Foreign Taxes

It’s bad enough you have to pay U.S. taxes, now you’re being asked to pay taxes in other countries? Well, yes and no. But don’t worry, you’re not getting taxed twice.

Depending on the tax laws of the country where the company is based, taxes may already be taken out by the time you receive the dividend.

For example, if you are paid a dividend on shares of Telefonica (NYSE: TEF), the Spanish mobile phone company, the government of Spain will help themselves to 19% of your dividend payment.

When you calculate your U.S. taxes, you fill out IRS Form 1116, which will generate a tax credit on the amount paid to a foreign government.

Paying taxes to a foreign government is a pretty regular occurrence. If you’ve ever owned a mutual fund that owns foreign stocks, chances are you’ve paid foreign taxes and had to claim the foreign tax credit before.

Some countries don’t tax you at all, in which case, you’ll just pay the U.S. tax rate. But you’re going to pay someone. Uncle Sam, Uncle Jacques, or Uncle Pedro are going to get their money. You can be sure of that.

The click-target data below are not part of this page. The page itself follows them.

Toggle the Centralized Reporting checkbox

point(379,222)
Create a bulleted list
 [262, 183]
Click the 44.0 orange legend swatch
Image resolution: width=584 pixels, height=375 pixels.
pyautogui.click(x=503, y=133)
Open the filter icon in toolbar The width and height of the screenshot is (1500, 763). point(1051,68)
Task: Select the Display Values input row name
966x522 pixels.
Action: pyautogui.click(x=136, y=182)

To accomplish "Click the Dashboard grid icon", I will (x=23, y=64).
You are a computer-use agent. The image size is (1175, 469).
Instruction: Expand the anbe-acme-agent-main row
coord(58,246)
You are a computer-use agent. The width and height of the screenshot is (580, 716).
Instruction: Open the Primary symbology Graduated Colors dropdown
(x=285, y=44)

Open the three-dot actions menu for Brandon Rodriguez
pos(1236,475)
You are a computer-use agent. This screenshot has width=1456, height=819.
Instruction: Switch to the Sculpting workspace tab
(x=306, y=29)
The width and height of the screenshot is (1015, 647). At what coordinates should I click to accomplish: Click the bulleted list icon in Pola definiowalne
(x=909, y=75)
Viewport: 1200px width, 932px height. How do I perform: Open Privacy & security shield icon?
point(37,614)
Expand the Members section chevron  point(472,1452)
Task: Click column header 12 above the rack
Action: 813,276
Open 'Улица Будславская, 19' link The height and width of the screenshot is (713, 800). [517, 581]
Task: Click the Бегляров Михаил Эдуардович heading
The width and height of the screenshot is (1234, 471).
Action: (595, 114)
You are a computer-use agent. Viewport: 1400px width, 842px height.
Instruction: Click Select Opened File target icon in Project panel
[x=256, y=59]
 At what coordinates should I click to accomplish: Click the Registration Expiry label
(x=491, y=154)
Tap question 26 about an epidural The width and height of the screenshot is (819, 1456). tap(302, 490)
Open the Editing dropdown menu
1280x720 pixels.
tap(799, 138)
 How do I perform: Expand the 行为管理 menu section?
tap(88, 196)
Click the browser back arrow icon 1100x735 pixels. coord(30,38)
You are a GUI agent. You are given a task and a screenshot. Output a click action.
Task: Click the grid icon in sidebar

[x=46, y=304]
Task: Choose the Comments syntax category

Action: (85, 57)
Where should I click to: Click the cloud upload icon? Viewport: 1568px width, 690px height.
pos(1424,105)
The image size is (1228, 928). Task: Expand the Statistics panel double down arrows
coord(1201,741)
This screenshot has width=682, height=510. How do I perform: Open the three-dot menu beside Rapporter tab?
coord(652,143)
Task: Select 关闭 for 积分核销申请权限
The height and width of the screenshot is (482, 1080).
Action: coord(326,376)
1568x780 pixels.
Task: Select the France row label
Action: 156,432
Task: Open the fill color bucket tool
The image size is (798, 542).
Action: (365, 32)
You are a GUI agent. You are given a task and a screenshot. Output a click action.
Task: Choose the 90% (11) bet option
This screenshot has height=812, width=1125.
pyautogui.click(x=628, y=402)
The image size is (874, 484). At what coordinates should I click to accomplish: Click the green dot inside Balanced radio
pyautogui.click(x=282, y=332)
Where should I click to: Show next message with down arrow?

There also can be different rules depending on the type of account you hold your stock in. For example, if you own foreign stocks inside an Individual Retirement Account (IRA), you are not eligible for a tax credit. Additionally, your adjusted gross income may impact the amount of the credit that you are eligible for. Be sure to talk to a tax advisor with any questions.